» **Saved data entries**
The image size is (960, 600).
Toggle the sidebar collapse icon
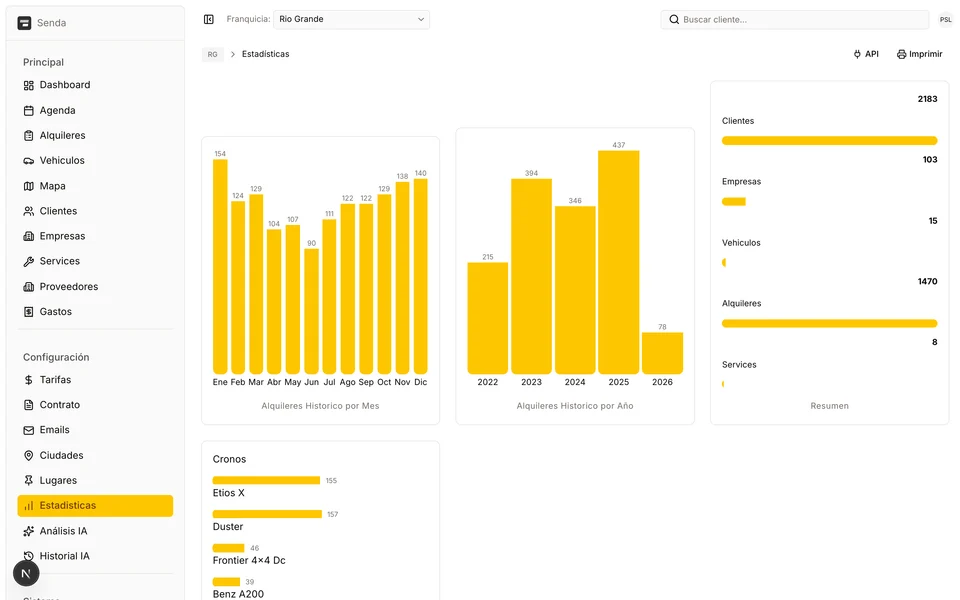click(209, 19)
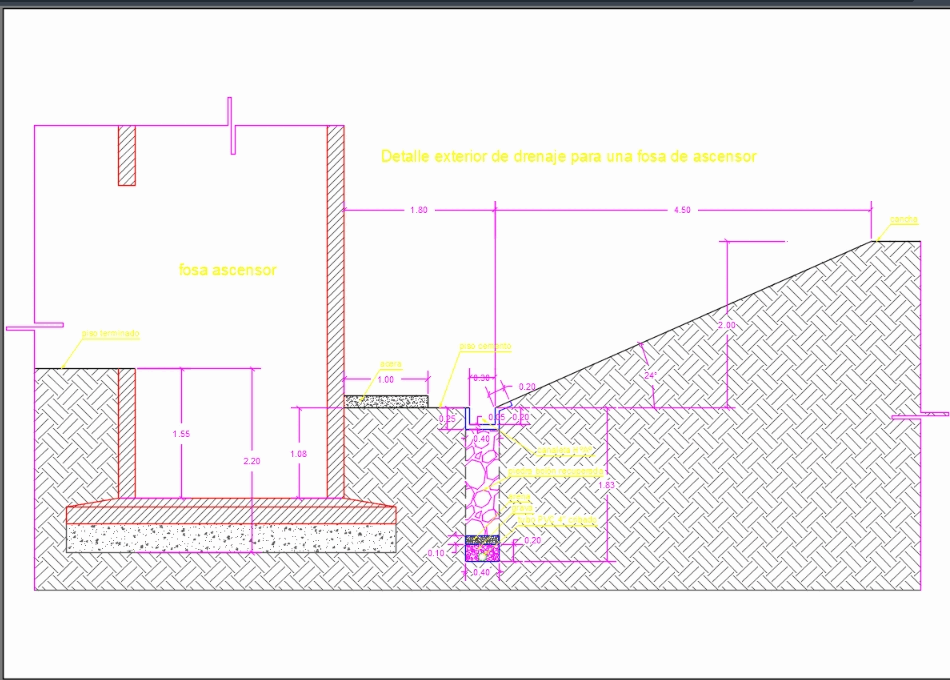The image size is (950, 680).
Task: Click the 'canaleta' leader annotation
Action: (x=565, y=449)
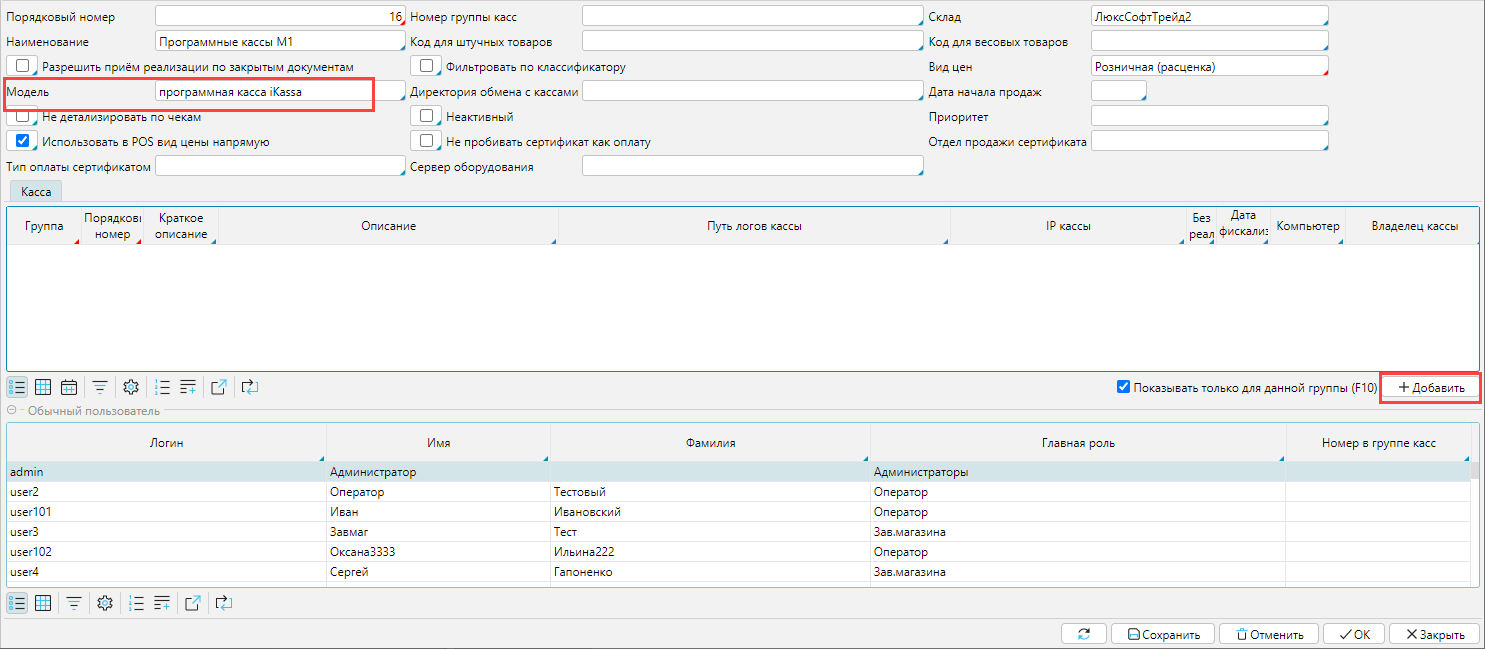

» **TASK GOAL**
Print the data above exactly, minus pictures.

» **EXERCISE SOLUTION**
The image size is (960, 600).
Toggle the sidebar collapse icon
click(209, 19)
The image size is (950, 680).
Task: Click the 'canaleta' leader annotation
Action: (x=565, y=449)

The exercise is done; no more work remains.